I'll try to get this way of running the tests into a mergeable state just before or during Sauna Sprint in July.

Before that I'll try to figure out how to get the alltests wrapper parallelization gain for current DX runs. Likewise someone better versed in the art of Selenium can tackle the Robot tests. These alone could take 20min to 30min off the test runtimes.

So,

I did a stupid

And suddenly
https://jenkins.plone.org/view/Experimental/job/exp-parallel-tests/25/consoleFull

Key takeaways:

  1. There is a measurable impact on ordering the test layers for parallelisation
  2. We need to split the slow layers

So, I guess I'll have to polish up the mtest script(s) to get us to the 10min builds.
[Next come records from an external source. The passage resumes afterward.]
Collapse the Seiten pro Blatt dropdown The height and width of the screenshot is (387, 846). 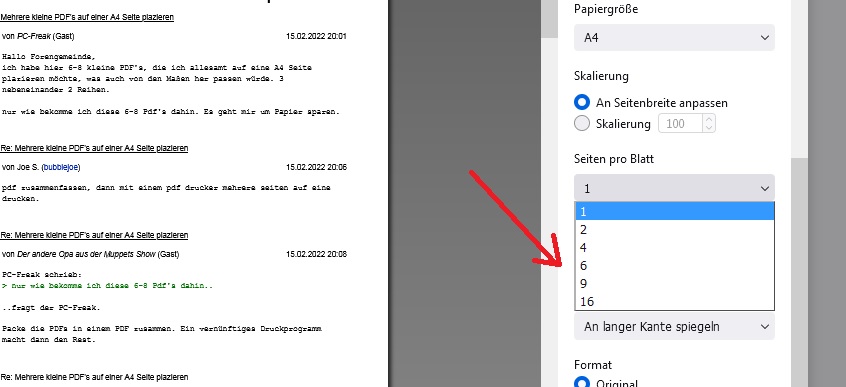point(674,188)
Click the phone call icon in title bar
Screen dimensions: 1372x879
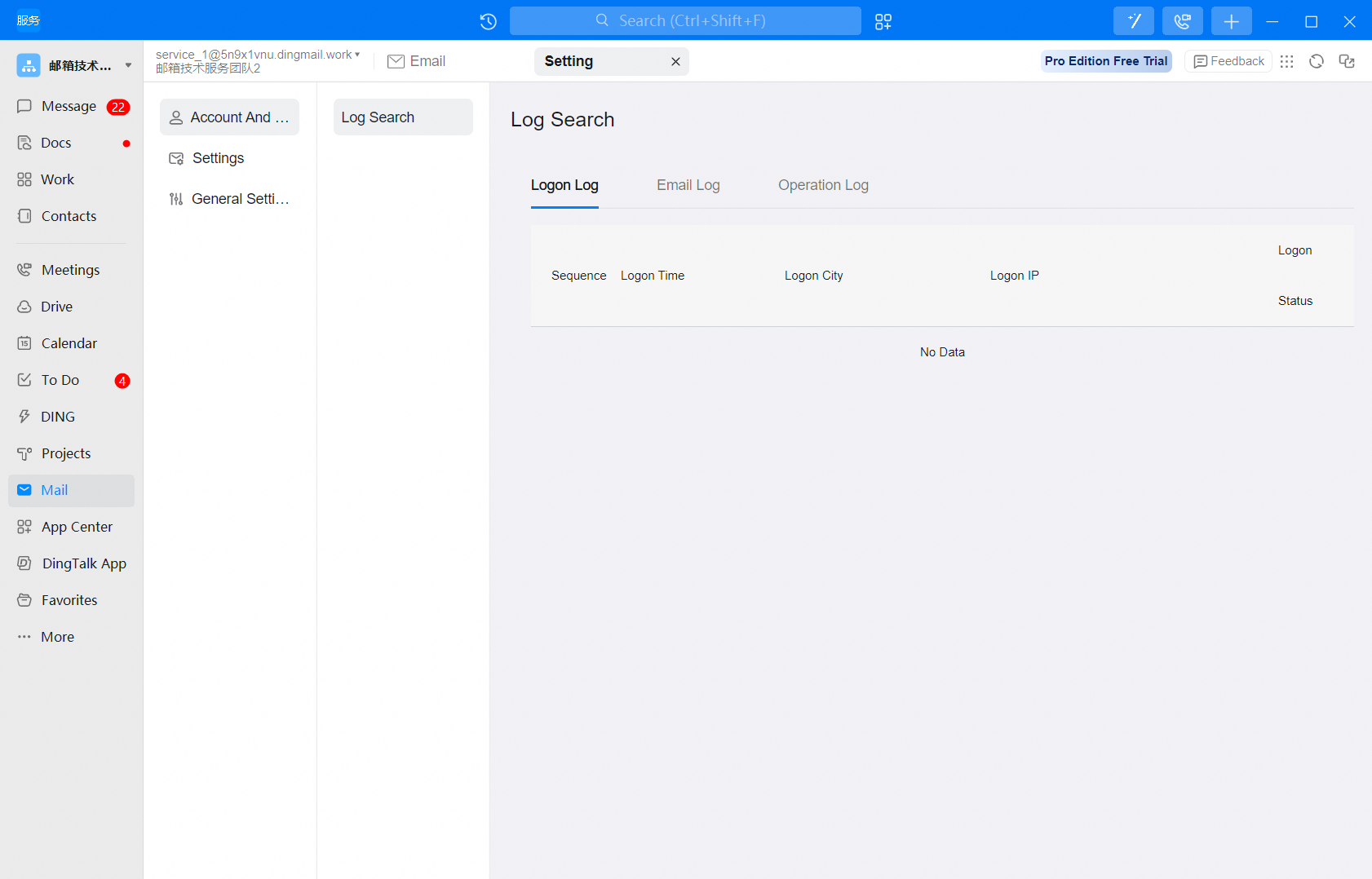click(x=1182, y=21)
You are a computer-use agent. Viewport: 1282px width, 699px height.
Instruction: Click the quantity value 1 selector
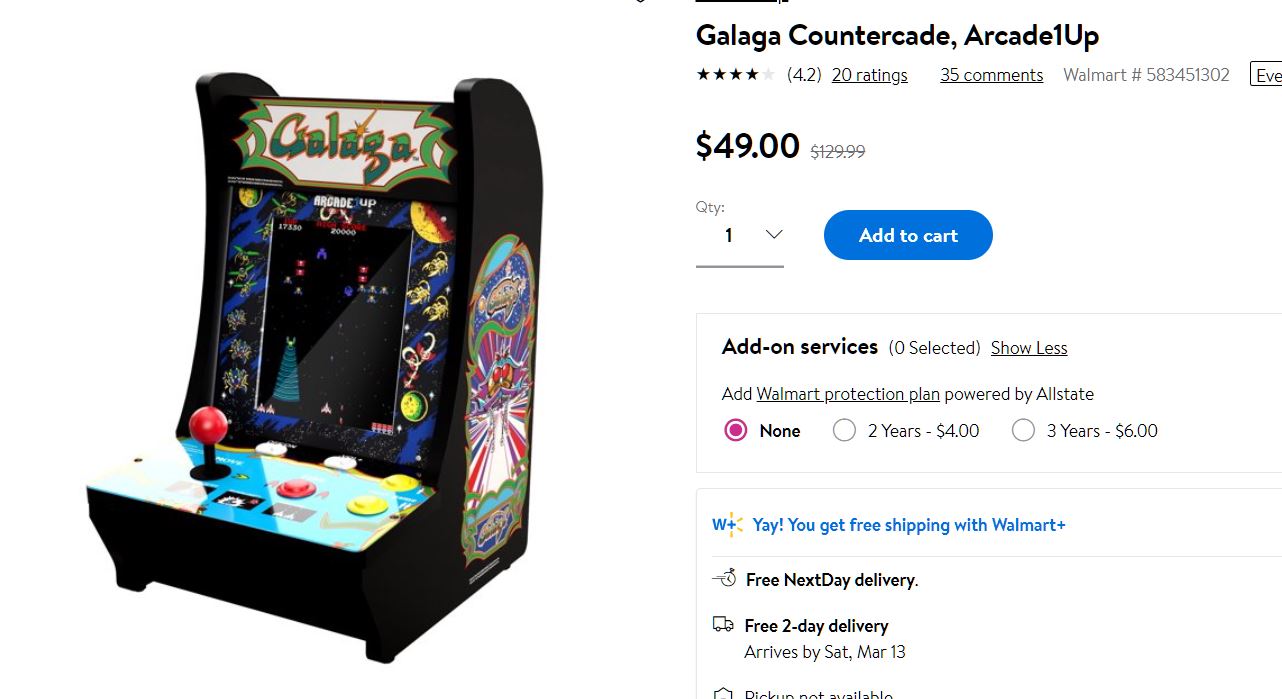pos(740,236)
Preemptive feedback welcome on sore points.

And after adding an another layer of complexity, namely rejoining and then resplitting the split fluff layers into larger sequential runs to deduplicate the layer setups:

https://jenkins.plone.org/job/exp-parallel-tests/47/consoleFull

2018-10-14 13:16:38,753 - INFO - No failed tests.
2018-10-14 13:16:38,753 - INFO - Ran 8521 tests.
2018-10-14 13:16:38,753 - INFO - Aggregate runtime 1 hour 22 minutes 9 seconds.
2018-10-14 13:16:38,753 - INFO - Wallclock runtime 8 minutes 52 seconds.

This is on Python 3.7.0 on the current 5.2 branch, and has run all the tests, including Robot tests. With a bit more in the way of gardening the exact order and batch splitting one could probably golf that down to about 6 minutes, but this should be good enough as a proof of concept at this point. With redoing end to end tests in a sane way to allow for not closing the browser all the time, we could actually get to a sub 5 minute ballpark, but that's an another nuanced battle on its own.

Now, the hard bit is cleaning up the spaghetti into a state we could actually use this. It'll work with Python 2 builds as well, since it's just subprocessing bin/test, but does need Python 3 to run.

Download to your bin/ and give it a spin.

https://raw.githubusercontent.com/plone/buildout.coredev/roto-testrunner-wrapper-52-py3/bin/mtest3

2 Likes

And many thanks to everyone in the Halle sprint whom killed enough test, test class and layer leaks to enable the liberation of the test run order to get to a point where I can pull this off. Especially to @pbauer who put up with my demand of doing just bin/test --all for the Python 3 tests and leaving the isolation failure grouping of the bin/alltests wrappers behind.

Before the sprint everything majorly fell apart when run even slightly out of sequence of those hand gardened groupings.

But do not worry, after I get the builds quick, I plan on resuming on shaking things hard with nightly and weekly builds to tease out more of the isolation issues I still know are about.